Hr'g Tr. at 11, 12 (Aug. 27, 2010).



Id.
at 10.



(12) Furthermore, Wynn's claim that the plea agreement was breached at sentencing is procedurally barred under Rule 61(i)(3) because the claim could have been raised at sentencing and/or on direct appeal and was not. On appeal, Wynn has not demonstrated that review of the claim under Rule 61(i)(5) is warranted.

SeeDel.Super. Ct.Crim. R. 61(i)(3) (barring a claim not previously raised absent cause for relief from the procedural default and prejudice).



See
Del.Super. Ct.Crim. R. 61(i)(5) (providing that the procedural bar of (i)(3) shall not apply to a colorable claim that there was a miscarriage of justice because of a constitutional violation).

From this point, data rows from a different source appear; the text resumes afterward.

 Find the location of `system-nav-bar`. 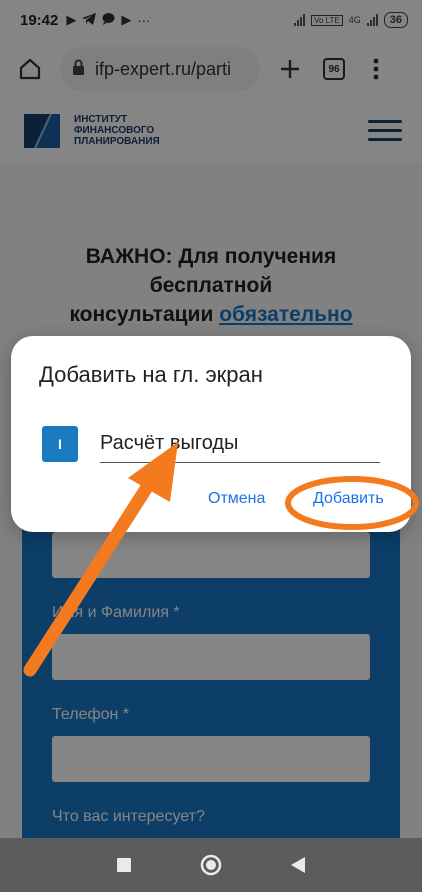

system-nav-bar is located at coordinates (211, 865).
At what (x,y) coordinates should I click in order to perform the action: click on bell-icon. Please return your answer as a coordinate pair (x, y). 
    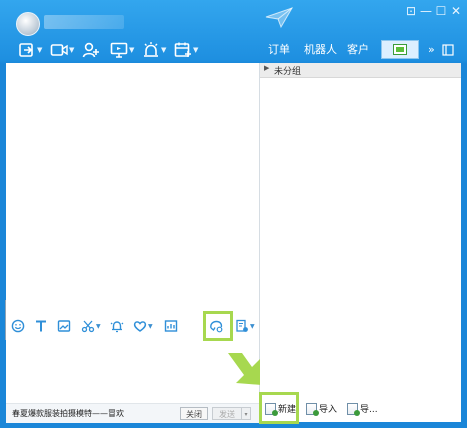
    Looking at the image, I should click on (117, 327).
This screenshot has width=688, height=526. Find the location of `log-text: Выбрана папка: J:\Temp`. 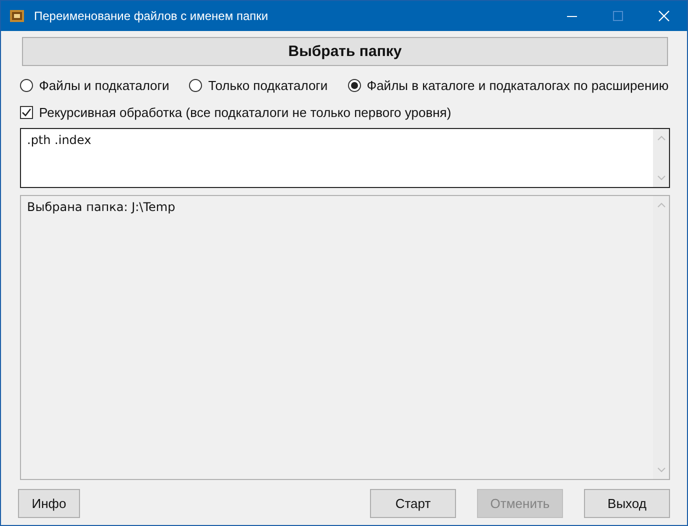

log-text: Выбрана папка: J:\Temp is located at coordinates (102, 207).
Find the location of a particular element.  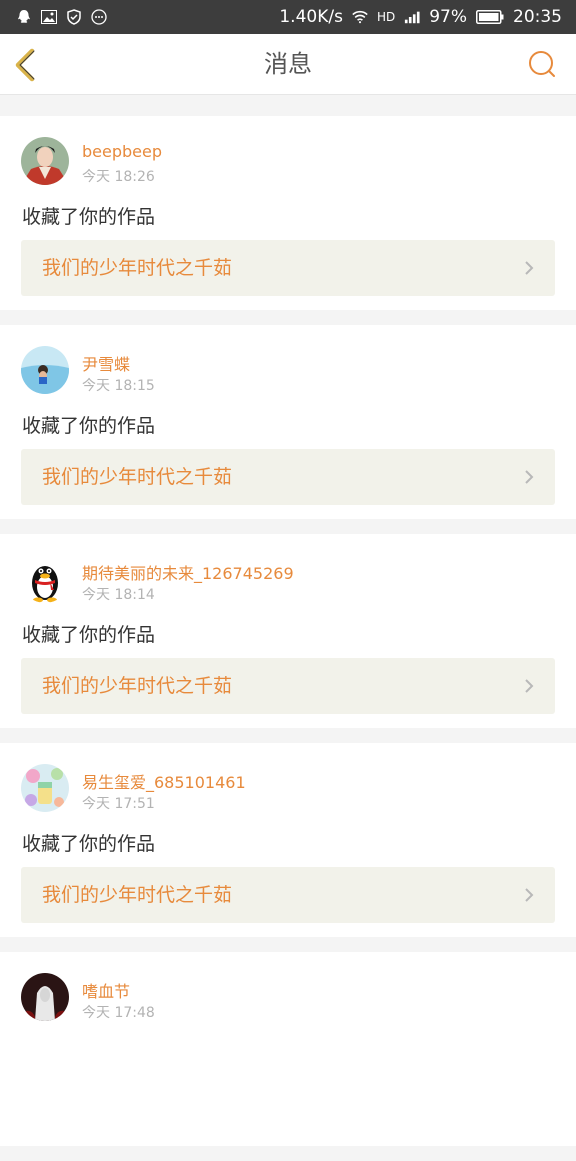

app-header: 消息 is located at coordinates (288, 64).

(13) Finally, Wynn's claim of an illegal sentence is also barred under Rule 61(i)(3). Wynn contends that, because he had no opportunity to review the PSI report before sentencing, he was unprepared to address the court's question, and to respond to the prosecutor's accusation, concerning matters raised in the report. Nonetheless, the Superior Court determined, and we agree, that the claim could have been raised at sentencing and/or on direct appeal and was not. On appeal, Wynn has not demonstrated that review of the claim under Rule 61(i)(5) is warranted.

NOW, THEREFORE, IT IS ORDERED that the judgment of the Superior Court is AFFIRMED.